[v3] ld/PE: Handle MS style import libraries for files named *.exe too
Checks
Context |
Check |
Description |
linaro-tcwg-bot/tcwg_binutils_build--master-arm |
success
|
Build passed
|
linaro-tcwg-bot/tcwg_binutils_build--master-aarch64 |
success
|
Build passed
|
linaro-tcwg-bot/tcwg_binutils_check--master-aarch64 |
success
|
Test passed
|
linaro-tcwg-bot/tcwg_binutils_check--master-arm |
success
|
Test passed
|
Commit Message
When handling MS style import libraries (also called short import
libraries, or ILF), we need to detect the kind of library.
So far, this has been done by looking at the member file names
in the import library - in an MS style import library, all the
member files for a specific library have the same member file
name - the name of the runtime module to link against. Usually
this is a DLL - thus we do a case insensitive comparison and
check if the suffix is .dll.
However, an .exe can also export symbols which can be linked
against in the same way. In particular, if linking against
WDK (Windows Driver Kit) import libraries, e.g. wdmsec.lib, the
import libraries can provide imports for ntoskrnl.exe.
Instead of specifically checking for *.dll (and *.exe, etc),
invert the condition and skip archive members named *.o and *.obj.
For any remaining archive members, that do contain .idata
sections, apply the renaming. (The renaming is also mostly
harmless if applied where it isn't needed; if archive members
already have unique file names, their relative ordering should
remain intact except for very contrieved cases.)
---
v3: Updated based on the earlier discussion. Also tested the
effect of applying renaming on GNU style import libraries where
no renaming is needed - where it is quite harmless.
---
ld/emultempl/pe.em | 29 ++++++++++++++++++++++-------
ld/emultempl/pep.em | 29 ++++++++++++++++++++++-------
2 files changed, 44 insertions(+), 14 deletions(-)
Comments
On 19.11.2024 14:27, Martin Storsjö wrote:
> When handling MS style import libraries (also called short import
> libraries, or ILF), we need to detect the kind of library.
>
> So far, this has been done by looking at the member file names
> in the import library - in an MS style import library, all the
> member files for a specific library have the same member file
> name - the name of the runtime module to link against. Usually
> this is a DLL - thus we do a case insensitive comparison and
> check if the suffix is .dll.
>
> However, an .exe can also export symbols which can be linked
> against in the same way. In particular, if linking against
> WDK (Windows Driver Kit) import libraries, e.g. wdmsec.lib, the
> import libraries can provide imports for ntoskrnl.exe.
>
> Instead of specifically checking for *.dll (and *.exe, etc),
> invert the condition and skip archive members named *.o and *.obj.

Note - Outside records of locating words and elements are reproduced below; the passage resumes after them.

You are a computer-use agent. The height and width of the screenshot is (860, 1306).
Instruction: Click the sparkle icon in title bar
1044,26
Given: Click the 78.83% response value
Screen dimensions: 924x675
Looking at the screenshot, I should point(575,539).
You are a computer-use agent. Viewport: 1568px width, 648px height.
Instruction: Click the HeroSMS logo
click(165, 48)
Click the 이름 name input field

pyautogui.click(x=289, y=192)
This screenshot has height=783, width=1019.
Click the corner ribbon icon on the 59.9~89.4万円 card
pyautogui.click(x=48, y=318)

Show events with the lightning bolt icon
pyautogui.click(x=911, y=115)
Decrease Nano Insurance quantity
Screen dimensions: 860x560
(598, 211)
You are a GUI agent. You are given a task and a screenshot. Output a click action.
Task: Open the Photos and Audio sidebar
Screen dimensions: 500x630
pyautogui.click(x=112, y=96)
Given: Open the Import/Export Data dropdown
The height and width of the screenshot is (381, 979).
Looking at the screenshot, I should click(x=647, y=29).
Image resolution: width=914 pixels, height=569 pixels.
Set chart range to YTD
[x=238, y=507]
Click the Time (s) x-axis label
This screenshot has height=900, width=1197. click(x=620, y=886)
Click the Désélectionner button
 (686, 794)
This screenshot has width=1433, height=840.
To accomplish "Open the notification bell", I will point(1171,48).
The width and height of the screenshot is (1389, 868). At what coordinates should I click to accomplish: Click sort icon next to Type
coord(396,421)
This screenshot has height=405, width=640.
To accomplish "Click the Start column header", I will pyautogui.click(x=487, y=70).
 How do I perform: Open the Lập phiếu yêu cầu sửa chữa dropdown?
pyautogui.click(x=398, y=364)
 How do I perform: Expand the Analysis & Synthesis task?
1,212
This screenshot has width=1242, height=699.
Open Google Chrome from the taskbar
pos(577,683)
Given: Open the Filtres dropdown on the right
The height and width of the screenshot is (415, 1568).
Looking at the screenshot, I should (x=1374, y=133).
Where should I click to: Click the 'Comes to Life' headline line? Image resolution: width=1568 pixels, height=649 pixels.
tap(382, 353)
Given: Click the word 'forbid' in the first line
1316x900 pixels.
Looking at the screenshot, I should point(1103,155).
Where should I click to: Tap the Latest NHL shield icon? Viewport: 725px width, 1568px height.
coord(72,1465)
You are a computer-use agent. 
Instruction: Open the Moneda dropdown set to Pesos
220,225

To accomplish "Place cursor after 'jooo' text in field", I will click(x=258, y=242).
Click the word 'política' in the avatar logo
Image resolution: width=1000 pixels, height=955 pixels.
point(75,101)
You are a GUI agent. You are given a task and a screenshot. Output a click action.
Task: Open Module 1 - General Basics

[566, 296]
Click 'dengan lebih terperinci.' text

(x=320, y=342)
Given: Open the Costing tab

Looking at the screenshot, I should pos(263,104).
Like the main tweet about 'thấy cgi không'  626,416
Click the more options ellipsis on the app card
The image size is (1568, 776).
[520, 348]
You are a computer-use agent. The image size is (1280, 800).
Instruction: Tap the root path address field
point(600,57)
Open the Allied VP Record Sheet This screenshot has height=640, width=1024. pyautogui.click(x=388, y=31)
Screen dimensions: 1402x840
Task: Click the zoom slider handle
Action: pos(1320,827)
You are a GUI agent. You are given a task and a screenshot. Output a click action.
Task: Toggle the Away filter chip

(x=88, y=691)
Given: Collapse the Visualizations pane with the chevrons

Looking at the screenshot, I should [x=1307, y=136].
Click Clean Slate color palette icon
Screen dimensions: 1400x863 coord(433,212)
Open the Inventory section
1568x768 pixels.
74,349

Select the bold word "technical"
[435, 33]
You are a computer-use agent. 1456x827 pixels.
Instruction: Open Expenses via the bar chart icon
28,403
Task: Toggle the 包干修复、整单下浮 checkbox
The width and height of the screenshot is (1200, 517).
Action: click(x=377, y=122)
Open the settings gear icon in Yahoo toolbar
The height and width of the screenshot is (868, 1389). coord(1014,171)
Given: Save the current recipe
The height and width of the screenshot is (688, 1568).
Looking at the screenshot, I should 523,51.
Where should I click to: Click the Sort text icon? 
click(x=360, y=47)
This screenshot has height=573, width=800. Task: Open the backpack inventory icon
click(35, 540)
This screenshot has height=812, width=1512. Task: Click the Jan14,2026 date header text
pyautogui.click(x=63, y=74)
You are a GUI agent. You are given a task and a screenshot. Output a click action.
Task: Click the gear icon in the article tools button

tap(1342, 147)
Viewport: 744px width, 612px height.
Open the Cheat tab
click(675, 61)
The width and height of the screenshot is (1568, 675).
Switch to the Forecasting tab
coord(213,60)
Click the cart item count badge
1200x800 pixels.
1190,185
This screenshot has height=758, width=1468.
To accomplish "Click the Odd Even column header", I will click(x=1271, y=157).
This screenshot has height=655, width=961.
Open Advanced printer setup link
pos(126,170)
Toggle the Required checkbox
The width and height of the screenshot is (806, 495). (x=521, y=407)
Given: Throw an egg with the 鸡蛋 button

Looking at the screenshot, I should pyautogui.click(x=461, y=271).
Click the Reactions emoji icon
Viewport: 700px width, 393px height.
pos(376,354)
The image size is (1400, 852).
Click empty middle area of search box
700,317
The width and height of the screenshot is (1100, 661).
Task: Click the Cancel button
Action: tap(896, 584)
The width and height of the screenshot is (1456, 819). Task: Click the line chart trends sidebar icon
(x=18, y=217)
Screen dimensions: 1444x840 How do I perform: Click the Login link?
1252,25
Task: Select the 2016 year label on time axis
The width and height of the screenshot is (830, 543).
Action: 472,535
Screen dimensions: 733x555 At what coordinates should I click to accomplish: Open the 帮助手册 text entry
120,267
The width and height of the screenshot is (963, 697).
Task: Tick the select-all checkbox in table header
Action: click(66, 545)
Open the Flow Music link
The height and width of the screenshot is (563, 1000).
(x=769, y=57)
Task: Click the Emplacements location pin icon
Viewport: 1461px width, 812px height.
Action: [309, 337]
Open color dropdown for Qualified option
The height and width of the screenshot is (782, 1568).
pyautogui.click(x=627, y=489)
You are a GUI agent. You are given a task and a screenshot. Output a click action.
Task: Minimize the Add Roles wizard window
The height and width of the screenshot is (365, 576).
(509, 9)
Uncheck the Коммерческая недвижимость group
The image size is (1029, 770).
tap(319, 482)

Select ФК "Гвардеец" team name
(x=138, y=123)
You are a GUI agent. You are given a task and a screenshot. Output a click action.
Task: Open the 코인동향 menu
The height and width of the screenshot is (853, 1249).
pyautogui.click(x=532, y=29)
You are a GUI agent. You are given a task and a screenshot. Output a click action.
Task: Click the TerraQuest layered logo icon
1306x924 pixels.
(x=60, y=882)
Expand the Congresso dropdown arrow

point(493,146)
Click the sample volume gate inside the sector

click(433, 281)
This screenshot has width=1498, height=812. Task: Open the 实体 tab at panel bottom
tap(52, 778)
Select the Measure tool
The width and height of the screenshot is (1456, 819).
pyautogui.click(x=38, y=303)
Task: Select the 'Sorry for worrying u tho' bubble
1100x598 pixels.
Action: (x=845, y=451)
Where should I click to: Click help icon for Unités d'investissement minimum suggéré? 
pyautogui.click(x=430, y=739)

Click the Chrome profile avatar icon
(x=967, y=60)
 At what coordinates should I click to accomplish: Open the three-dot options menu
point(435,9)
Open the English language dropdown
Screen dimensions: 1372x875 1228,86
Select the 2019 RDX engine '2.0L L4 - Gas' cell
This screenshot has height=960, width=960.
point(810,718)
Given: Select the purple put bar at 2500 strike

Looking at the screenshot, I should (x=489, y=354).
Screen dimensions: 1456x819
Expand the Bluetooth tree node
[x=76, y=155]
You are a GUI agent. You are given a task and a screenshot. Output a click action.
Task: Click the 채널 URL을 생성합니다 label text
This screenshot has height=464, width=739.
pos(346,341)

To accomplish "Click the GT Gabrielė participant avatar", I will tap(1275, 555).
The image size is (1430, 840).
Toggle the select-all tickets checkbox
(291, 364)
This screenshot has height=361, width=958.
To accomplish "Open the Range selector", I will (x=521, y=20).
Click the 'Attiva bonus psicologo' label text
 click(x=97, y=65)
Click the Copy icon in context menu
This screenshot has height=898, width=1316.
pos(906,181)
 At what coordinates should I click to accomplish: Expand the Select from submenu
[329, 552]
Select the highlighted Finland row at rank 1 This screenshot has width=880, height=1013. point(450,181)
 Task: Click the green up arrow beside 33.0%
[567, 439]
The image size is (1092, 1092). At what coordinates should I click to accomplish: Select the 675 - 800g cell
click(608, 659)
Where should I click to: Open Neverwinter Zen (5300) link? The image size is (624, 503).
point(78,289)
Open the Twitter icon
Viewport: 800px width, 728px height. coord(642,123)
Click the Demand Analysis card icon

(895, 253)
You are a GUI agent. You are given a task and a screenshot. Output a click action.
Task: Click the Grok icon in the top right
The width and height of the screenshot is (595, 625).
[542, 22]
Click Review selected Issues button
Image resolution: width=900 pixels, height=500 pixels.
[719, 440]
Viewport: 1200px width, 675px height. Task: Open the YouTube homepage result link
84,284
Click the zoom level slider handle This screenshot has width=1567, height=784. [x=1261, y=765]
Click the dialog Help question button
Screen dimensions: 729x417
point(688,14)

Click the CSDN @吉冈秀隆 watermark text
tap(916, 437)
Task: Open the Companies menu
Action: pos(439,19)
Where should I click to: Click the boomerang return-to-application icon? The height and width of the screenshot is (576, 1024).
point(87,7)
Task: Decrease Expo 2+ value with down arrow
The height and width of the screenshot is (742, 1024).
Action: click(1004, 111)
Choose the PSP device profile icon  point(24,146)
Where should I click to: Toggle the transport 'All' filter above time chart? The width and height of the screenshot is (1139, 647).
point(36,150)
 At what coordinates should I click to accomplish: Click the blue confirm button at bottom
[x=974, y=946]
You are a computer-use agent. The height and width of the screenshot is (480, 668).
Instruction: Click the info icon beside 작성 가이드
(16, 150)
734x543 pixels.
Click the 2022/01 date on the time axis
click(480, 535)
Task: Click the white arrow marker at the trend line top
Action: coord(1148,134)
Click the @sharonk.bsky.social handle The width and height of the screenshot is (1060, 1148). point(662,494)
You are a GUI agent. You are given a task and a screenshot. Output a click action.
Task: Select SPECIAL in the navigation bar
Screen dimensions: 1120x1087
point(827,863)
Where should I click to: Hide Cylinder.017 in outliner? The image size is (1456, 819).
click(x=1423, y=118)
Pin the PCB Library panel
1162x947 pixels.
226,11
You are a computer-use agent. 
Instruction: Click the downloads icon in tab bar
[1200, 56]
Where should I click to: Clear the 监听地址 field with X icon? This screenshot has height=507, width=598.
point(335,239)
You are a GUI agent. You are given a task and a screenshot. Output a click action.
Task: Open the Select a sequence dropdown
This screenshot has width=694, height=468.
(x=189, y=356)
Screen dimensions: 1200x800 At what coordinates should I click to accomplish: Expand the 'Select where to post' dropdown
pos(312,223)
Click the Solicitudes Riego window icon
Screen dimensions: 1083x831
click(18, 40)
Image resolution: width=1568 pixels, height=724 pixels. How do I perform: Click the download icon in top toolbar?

> For any remaining archive members, that do contain .idata
> sections, apply the renaming. (The renaming is also mostly
> harmless if applied where it isn't needed; if archive members
> already have unique file names, their relative ordering should
> remain intact except for very contrieved cases.)
Okay. Just one nit on comment text:
> --- a/ld/emultempl/pe.em
> +++ b/ld/emultempl/pe.em
> @@ -1747,13 +1747,28 @@ gld${EMULATION_NAME}_after_open (void)
>
> /* Microsoft import libraries may contain archive members for
> one or more DLLs, together with static object files.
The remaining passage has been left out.